We described six women who presented with one or more miscarriages. Since FVD miscarriage is rarely reported, our literature review did not show any prior reference [46]. Almost 75 % of our patients with a history of pregnancy experienced recurrent miscarriage, which is a high frequency. Our previous study found that among sixteen women of the control population, only one (6 %) experienced a single miscarriage [9]. Since miscarriage is so rare, we assessed all six patients for antiphospholipid syndrome as well as genetic risks; no evidence of a secondary risk factor was observed. Therefore, we attribute these features to FVD with confidence. Three were sisters in a family whose other members, including two more sisters were unaffected by FVD or miscarriage. While recurrent miscarriage is not rare, it is a hallmark of factor XIII deficiency [1011]. However, this clinical presentation can lead to misdiagnosis in a patient with FVD as observed in our study [12]. The woman with eight miscarriages was referred to a gynecologist who diagnosed her as having idiopathic miscarriage. This caused the patient not to visit a hematologist. Only a bleeding episode led to a referral to a hematologist and the diagnosis of FVD. In fact, miscarriage in patients with RBDs is an alarm for physicians, who should consider it as a presentation of the deficiency. With greater awareness, the rate of miscarriage and related morbidity and mortality may abate [11].
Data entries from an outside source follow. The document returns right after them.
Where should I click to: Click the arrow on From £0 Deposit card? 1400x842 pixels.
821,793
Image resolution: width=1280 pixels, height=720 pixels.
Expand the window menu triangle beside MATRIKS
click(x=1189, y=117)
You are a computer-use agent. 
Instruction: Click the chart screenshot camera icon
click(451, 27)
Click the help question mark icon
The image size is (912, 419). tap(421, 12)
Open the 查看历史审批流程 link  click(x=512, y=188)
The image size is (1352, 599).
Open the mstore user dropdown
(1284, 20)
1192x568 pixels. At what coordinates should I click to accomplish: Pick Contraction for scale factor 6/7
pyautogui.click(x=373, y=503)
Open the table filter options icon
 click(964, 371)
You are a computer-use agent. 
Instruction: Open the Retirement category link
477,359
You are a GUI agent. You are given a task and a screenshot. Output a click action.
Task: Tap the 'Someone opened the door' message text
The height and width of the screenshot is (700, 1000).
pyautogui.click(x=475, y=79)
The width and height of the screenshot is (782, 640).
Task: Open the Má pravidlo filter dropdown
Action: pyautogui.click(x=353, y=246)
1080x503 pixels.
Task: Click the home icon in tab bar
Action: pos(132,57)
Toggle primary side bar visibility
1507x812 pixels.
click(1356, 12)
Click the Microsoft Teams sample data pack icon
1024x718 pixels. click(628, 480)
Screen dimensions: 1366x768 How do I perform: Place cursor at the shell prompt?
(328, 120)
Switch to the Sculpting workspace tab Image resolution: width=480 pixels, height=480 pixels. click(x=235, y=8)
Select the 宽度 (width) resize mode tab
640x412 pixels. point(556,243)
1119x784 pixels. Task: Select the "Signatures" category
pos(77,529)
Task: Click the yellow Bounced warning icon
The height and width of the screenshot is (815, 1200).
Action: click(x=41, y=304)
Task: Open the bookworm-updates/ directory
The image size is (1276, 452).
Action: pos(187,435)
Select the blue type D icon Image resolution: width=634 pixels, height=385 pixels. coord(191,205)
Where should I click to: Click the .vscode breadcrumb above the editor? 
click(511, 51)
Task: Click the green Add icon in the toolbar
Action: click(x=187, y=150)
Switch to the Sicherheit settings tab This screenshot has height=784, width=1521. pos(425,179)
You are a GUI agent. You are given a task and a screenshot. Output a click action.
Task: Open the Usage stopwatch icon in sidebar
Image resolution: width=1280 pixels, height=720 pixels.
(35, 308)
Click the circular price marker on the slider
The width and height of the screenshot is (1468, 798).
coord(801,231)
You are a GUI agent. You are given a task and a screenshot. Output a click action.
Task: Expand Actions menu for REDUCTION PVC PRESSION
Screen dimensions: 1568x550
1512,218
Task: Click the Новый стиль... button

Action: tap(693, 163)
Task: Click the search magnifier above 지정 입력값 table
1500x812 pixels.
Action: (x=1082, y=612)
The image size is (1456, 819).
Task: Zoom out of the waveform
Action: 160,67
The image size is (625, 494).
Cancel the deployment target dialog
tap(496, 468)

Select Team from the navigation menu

Six of eight women who had one or more miscarriages suggest that FVD should always be considered as a possible cause. An appropriate treatment strategy can result in successful delivery in such patients. Several recent studies provided valuable data [68]. The 2006 study conducted by Sanne Velllinge reported a case of homozygous FVD who with adequate prophylactic therapy, delivered a healthy baby [6]. Girolami et al. in a similar study, reported 22 cases (five homozygous and 17 heterozygous) in which administration of fresh frozen plasma yielded an excellent fetal outcome [7]. Connel et al. reported a case with severe FVD that had a successful delivery [13]. In regard to the relatively high rate of FVD, and concomitant rate of miscarriage in Sistan and Baluchestan Province, early diagnosis is crucial to decrease the rate of morbidity and mortality in this cohort. Previous studies on the patients with factor XIII deficiency in this province demonstrated that molecular diagnosis is a reliable and simple method for early diagnosis, carrier detection and prenatal diagnosis; this step can be used equally for patients with FVD to enable them to deliver healthy offspring [14].